UN VOYAGE À HENDAYE EN LABOURD AU PAYS BASQUE EN JUIN 1838 (deuxième partie)

HENDAYE EN 1838.


Au 19ème siècle, le Pays Basque est à la mode pour les voyageurs, étant souvent une étape dans leur voyage vers l'Espagne.


pays basque autrefois voyage hendaye
HENDAYE VERS 1820
PAYS BASQUE D'ANTAN



Voici ce que rapporta le journal Le Temps, le 27 juin 1838, sous la plume de M. Prosper de 

Lagarde :



"Hendaye



...La marée qui redescendait alors avec assez de force, en facilitant notre marche, imprimait à notre frêle embarcation un balancement tout fait agréable, mais qui de temps en temps devenait inquiétant. Il me sembla plusieurs fois que nous allions être engloutis dans les eaux de la Bidassoa. Enfin nous arrivons, la barque est amarrée au rivage et je mets pied en Espagne.



Nous montons à la ville à travers les décombres des fortifications. Il semble encore que Fontarabie vient d’être emportée d’assaut la veille, et pourtant quarante années tout juste et presque jour pour, se sont écoulées depuis la prise de cette place, brillante action qui commença la gloire du général Lamarque.



Dans la séance de la convention nationale du 21 thermidor (8 août 1794), Barrère, après avoir annoncé à la tribune que Fontarabie est tombée au pouvoir de l’armée française, ajoute : "Ce succès a des détails trop singuliers pour être omis dans ce récit."



"Le 14 thermidor (31 juillet 1794), Garreau, représentant du peuple, marcha vers Fontarabie avec trois cents hommes, braves soldats. Lamarque, adjoint à l’état major, capitaine de grenadiers, celui-là même qui est en ce moment à votre barre, porteur des drapeaux espagnols, commandait cette troupe républicaine. Ils prennent un poste au-dessus de Fontarabie, après avoir essayé une décharge à mitraille qui tua trois hommes à côté de Garreau. Celui-ci, maître de la hauteur, fait sommer Fontarabie de ce rendre. Lamarque entre dans la ville en qualité de parlementaire, et menace de l’assaut si elle ne se rend dans quelques heures.



Le conseil de guerre était assemblé. On y voyait deux capucins, un curé, le commandant, le major de la place, le chef de l’artillerie et quelques officiers.

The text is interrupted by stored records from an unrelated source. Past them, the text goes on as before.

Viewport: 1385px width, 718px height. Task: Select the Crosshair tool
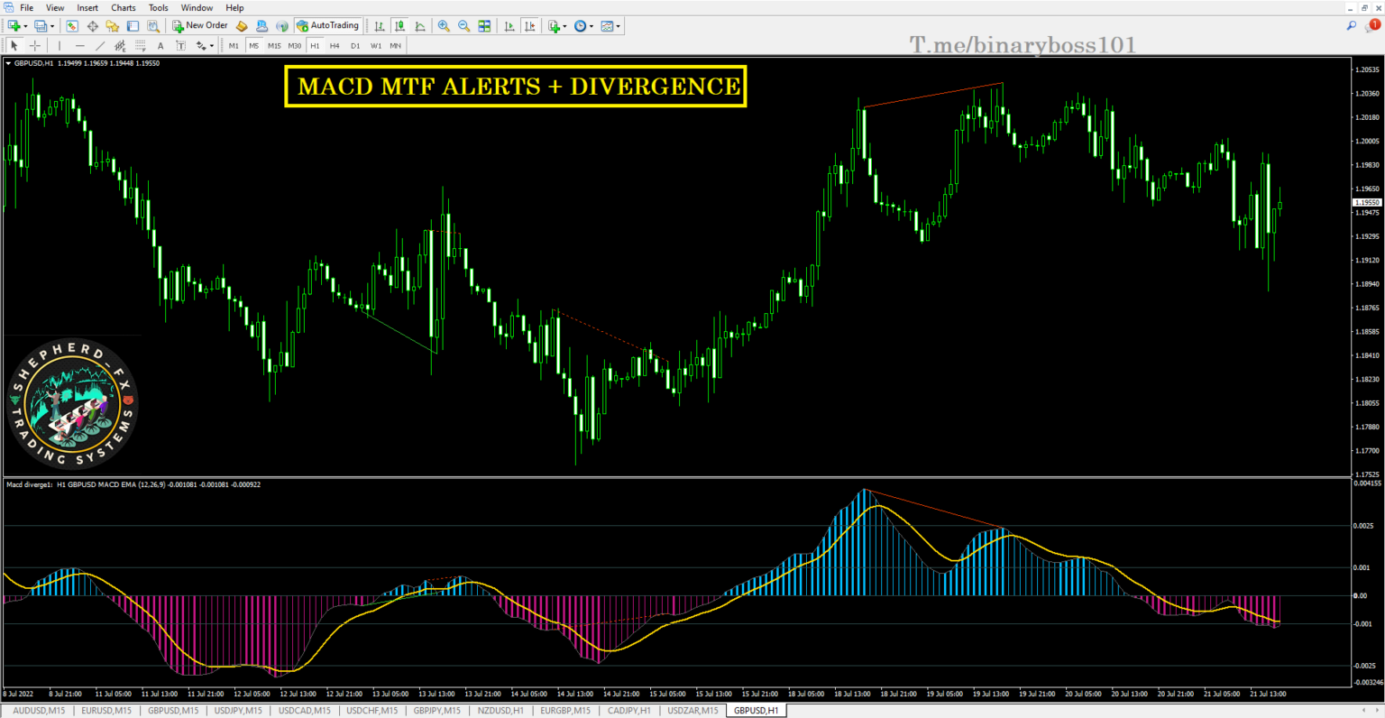point(35,45)
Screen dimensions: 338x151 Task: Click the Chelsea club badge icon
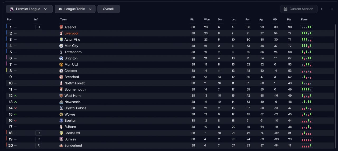(61, 71)
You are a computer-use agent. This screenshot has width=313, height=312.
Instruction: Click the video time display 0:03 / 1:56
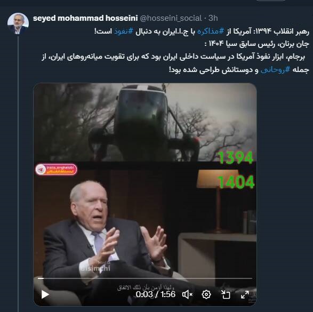(156, 294)
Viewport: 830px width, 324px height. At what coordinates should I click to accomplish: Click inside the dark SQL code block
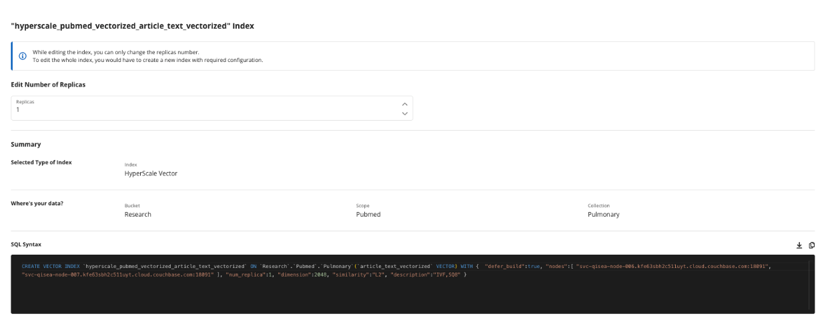coord(412,293)
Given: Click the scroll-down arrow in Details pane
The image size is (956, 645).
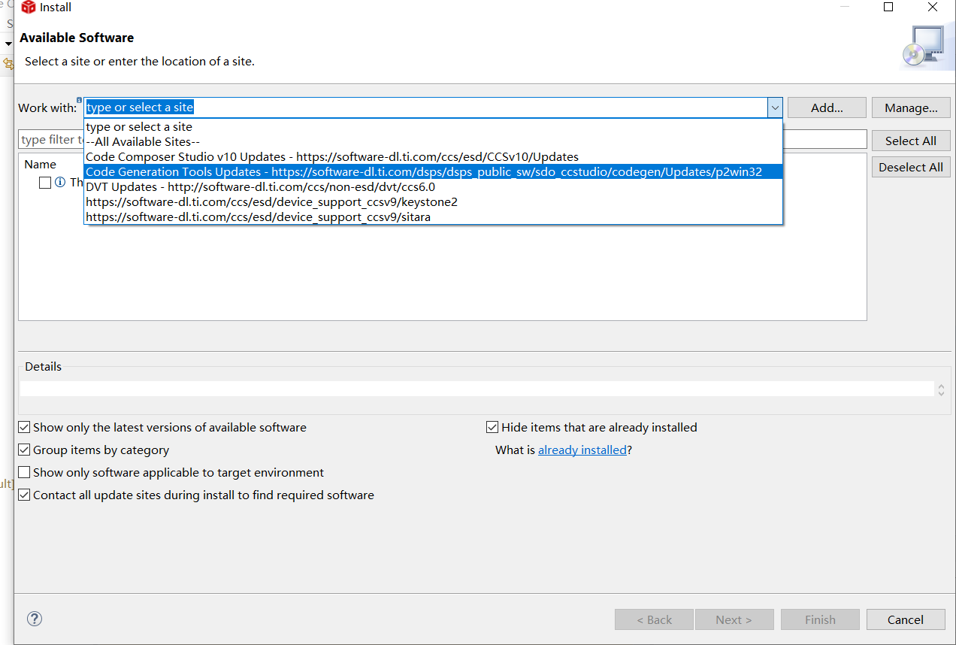Looking at the screenshot, I should (x=940, y=392).
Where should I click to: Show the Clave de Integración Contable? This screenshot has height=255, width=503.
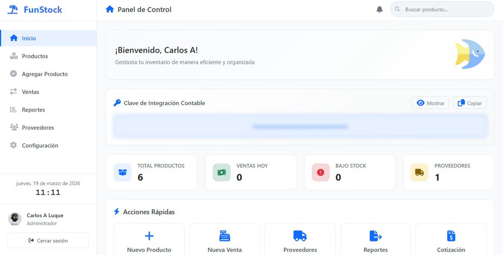430,103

Les capucins insistent d’abord pour se défendre. Ils invoquent Dieu et les saints de leur église, et demandent aux habitants s’ils consentiront jamais à abandonner tant de biens aux ennemis de la religion. Le temps s'écoule. Lamarque va trouver Garreau, leur rapporte une sommation qui ne leur accorde que six minutes, et fait observer que les lois de la guerre obligeront de passer aussi les capucins au fil de l’épée, si la place ne se rend pas dans le délai fixé.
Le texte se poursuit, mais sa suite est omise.